■ **What the task requires**
Give back the lines of the records exactly, starting at the first and ending at the one with "Task: Click the sort arrows beside 支付转化率".

[Stored entries]
--------------------------------

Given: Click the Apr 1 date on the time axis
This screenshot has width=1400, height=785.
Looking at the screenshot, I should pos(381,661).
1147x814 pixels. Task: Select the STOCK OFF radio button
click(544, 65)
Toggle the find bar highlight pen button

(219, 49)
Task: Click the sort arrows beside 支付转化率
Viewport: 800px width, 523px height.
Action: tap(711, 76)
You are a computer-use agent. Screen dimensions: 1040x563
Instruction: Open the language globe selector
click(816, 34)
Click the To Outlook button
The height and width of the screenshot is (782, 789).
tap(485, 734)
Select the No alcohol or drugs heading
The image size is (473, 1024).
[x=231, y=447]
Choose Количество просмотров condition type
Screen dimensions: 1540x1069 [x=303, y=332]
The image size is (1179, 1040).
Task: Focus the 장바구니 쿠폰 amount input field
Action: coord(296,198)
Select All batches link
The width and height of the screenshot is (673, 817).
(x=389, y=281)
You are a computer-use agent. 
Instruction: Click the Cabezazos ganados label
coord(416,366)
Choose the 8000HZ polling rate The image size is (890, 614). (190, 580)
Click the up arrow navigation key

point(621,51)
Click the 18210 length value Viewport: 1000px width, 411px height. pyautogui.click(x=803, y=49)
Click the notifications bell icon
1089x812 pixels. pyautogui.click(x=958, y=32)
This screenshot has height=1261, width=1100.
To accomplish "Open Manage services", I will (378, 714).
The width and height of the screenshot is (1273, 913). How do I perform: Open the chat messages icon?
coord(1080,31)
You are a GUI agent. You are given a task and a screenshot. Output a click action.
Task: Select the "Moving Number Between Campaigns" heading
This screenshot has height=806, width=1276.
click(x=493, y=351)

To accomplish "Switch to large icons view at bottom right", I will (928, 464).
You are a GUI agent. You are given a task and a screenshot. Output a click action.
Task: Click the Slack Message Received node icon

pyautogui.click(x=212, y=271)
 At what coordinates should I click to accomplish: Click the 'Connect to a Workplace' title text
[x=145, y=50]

--------------------------------

■ **Solution for this exercise**
Given: Click the Apr 1 date on the time axis
This screenshot has width=1400, height=785.
Looking at the screenshot, I should pos(381,661).
1147x814 pixels. Task: Select the STOCK OFF radio button
click(544, 65)
Toggle the find bar highlight pen button

(219, 49)
Task: Click the sort arrows beside 支付转化率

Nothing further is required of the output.